Hitchhiker's Guide to Software Architecture and Everything Else - by Michael Stal

Saturday, April 07, 2007

Non-functional requirements

Many software projects don't fail because of functional aspects. In general, experts know very well how to build a system in their domain. The number one technical reason for failure are non-functional requirements. Issues such as reliability, availability or performance have to be addressed in addition to all the domain logic. Unfortunately, many domain experts are not necessarily experts in these non-functional topics. And the efforts to get consistency or availability right can easily outnumber those for functionality. Ask what the CTO of Amazon thinks about this challenge.

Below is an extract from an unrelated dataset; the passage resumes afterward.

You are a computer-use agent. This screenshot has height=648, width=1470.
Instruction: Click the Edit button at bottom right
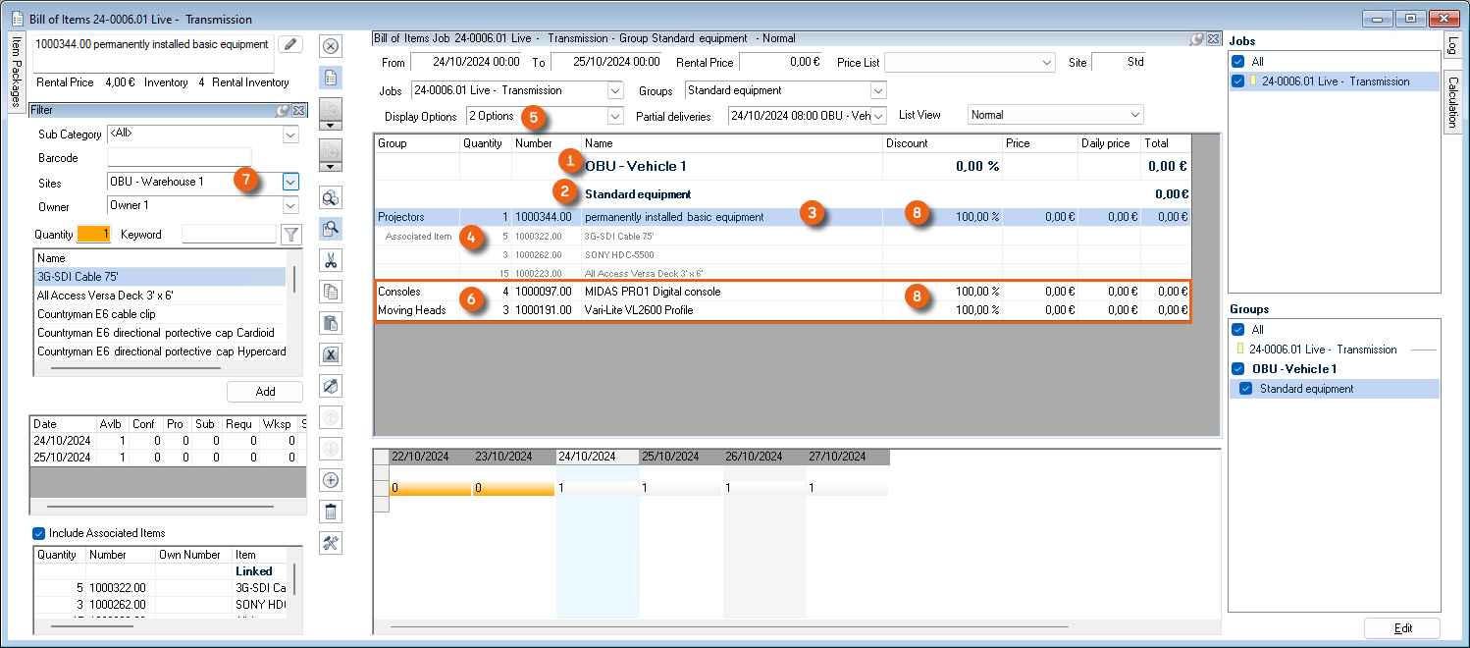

Thus, my first rule could be described as "always define key developers for the requirements with the highest risks and relevance". These key developers are in charge of teams that explicitely address one or a small number of these issues. The size of these teams and the number of teams depends on your overall project size.
Another important point in this context is desribed as requirements elicitation and requirements engineering. It is interesting how unusable many requirement specifications are. Statements such as "System should provide flexibility" are worthless. What exactly do these stakeholders mean by flexibility? Which parts of the systems should be flexible and when? Of course, you are also doomed to fail if you get a bunch of requirements with no priorization. The same application would look completely different in case security is the number one requirement compared to the same application when performance had the highest priority. So, my second rule simply says "Architects and key developers are in charge to clarify all requirements including their priorities. For each pair of requirements, it should be clear which one has precedence in concrete design decisions". As many requirements might contradict each other, this is inevitable to survive. If your management does not agree to detail requirements or prioritize them, either refuse to be in the project or, more realistic, document this fact and possible implications so that all stakeholders know they might encounter project failure. Unfortunately, non-functional requirements are incredibly diverse. Performance is totally different to security. Even security might mean a lot of various things such as authentication, authorization, confidentiality, name it. Thus, my rule 3 is: "Detail all non-functional requirements in the beginning of the project, maybe establish checklists, and use these information to clarify requirements".
Developmental requirements such as flexibility (e.g., changeability) have to be addressed early only if you are going to design a product line where a Commonality/Variability analysis is of foremost importance. If this is not your primary setting, developmental issues should be treated as a tactical refinement of your software architecture. Thus, the strategic base line architecture is primary influenced by the domain logic and by operational requirements. The integration of developmental issues is a further refinement activity. Considering issues such as extensibility in early phases typically leads to generic and inperformant architectures with instantiations of patterns such as Observer, Interceptor or Strategy. In addition, your job as an architect tends to continue forever in such environments. This is where I'd like to add my fourth rule "Domain logic dominates infrastructure; infrastructure dominates operational requirements; operational requirements dominate developmental requirements". Of course, it is also important to specify when operational requirements appear in the running system (run-time, install time, compile time, ...) and who is in charge to inject them (operator, user, developer, ...).
As of the huge diversity of requirements it is not easy to come up with general rules of thumb for all of them. Some observations might be interesting in tbis context: A given requirement might be invasive (i.e., cross cutting through other parts of your system) or non-invasive (i.e., it is sufficient to add some additional infrastructural components to the architecture). The same requirement might be invasive for one system (security in all its aspects must be supported everywhere) or non-invasive (we just can add a firewall and don't have to care about security at all). A requirement might me measurable such as the response time to a method request or not (such as removability). Requirements that can be measured can be covered by testing, all other requirements must be covered by architecture and code analysis. Last, but not least, my rule 5: "Classify your requirements and provide strategies how to deal with them in architecture design activities".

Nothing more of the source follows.